Referring to FIG. 11, in operation 1101, the resource management device identifies that an increase in resources is required for a first module of the MCP. The resource management device may identify that an increase in resources is required for the first module of the MCP, based on the status information of the MCP and the UWAs received from the host server. In this case, the required resources may include a memory, a disk space, a GPU, a network bandwidth, and the like. According to an embodiment, in a case that the resource management device identifies that, from the status information, the resource availability of the host server has a value lower than a predetermined value and that SLA of the first module of the MCP does not satisfy a predetermined level, the resource management device may identify that the first module of the MCP is in a situation requiring a resource increase. According to an embodiment, in a case that the resource management device identifies that, from the status information, the resource availability of the host server has a value smaller than a predetermined value and that QoS of the first module of the MCP does not satisfy the predetermined level, the resource management device may identify that the first module of the MCP is in a situation requiring a resource increase. In addition to the cases described above, the resource management device may identify that the first module of the MCP is in a situation requiring a resource increase, based on metrics such as the number of data requests for the first module of the MCP in a situation where the resource availability of the host server is low.

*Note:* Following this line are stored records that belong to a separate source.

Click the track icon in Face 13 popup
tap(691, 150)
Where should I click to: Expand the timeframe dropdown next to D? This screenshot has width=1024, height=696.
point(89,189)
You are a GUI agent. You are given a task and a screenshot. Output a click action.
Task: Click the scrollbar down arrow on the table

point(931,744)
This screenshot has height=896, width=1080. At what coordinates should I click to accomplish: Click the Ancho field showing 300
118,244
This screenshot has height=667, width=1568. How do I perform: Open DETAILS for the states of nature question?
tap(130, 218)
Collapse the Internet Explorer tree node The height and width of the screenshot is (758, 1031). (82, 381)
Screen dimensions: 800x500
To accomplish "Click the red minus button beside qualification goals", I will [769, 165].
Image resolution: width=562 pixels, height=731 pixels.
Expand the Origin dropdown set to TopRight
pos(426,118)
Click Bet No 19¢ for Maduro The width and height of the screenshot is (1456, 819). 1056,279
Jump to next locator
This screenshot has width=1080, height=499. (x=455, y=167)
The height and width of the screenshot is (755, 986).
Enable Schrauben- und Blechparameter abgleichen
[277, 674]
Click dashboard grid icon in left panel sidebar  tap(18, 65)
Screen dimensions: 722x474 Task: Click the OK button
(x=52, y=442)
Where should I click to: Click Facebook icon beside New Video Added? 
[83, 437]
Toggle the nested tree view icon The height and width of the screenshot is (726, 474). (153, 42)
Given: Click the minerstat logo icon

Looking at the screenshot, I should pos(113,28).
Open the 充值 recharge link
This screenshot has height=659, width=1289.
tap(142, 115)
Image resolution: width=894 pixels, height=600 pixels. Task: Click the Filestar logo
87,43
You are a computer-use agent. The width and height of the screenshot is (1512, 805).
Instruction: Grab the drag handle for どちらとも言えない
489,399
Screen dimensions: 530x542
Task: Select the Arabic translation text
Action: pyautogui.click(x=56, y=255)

In operation 1103, the resource management device identifies at least one second module of the MCP, having a lower priority than that of the first module of the MCP. Specifically, the resource management device may identify the priorities of UWAs and the priorities of modules in MCP, currently occupying a resource in a host server, based on information relating to a pre-stored scheduling policy. The resource management device may identify at least one second module having a lower priority than that of the first module, based on the priorities identified from the information relating to the scheduling policy. For example, the MCP may include modules that provide various services such as API service, dashboard service, monitoring service, log integration service, log analysis service, scheduler service, and metric collection service. The resource management device may identify second modules having lower priorities than that of a module corresponding to the first module among the modules described above. According to some embodiments, operation 1103 may be performed in parallel with operation 1101.

In operation 1105, the resource management device releases resources of at least one second module of the MCP, and allocates the released resources to the first module of the MCP. The resource management device may allocate resources of modules having relatively lower priorities in MCP to modules having relatively higher priorities in MCP, to allow SLA and QoS having higher priority service to be maintained. According to an embodiment, the resource management device may release resources of all the second modules and allocate the released resources to the first module. According to an embodiment, the resource management device may release only the amount of resources that SLA and QoS of the first module require in order to satisfy a predetermined level, among resources allocated to the second modules. Here, the resource management device may release resources in a sequence in which the lowest priority goes first in the second modules and allocate the released resources to the first module.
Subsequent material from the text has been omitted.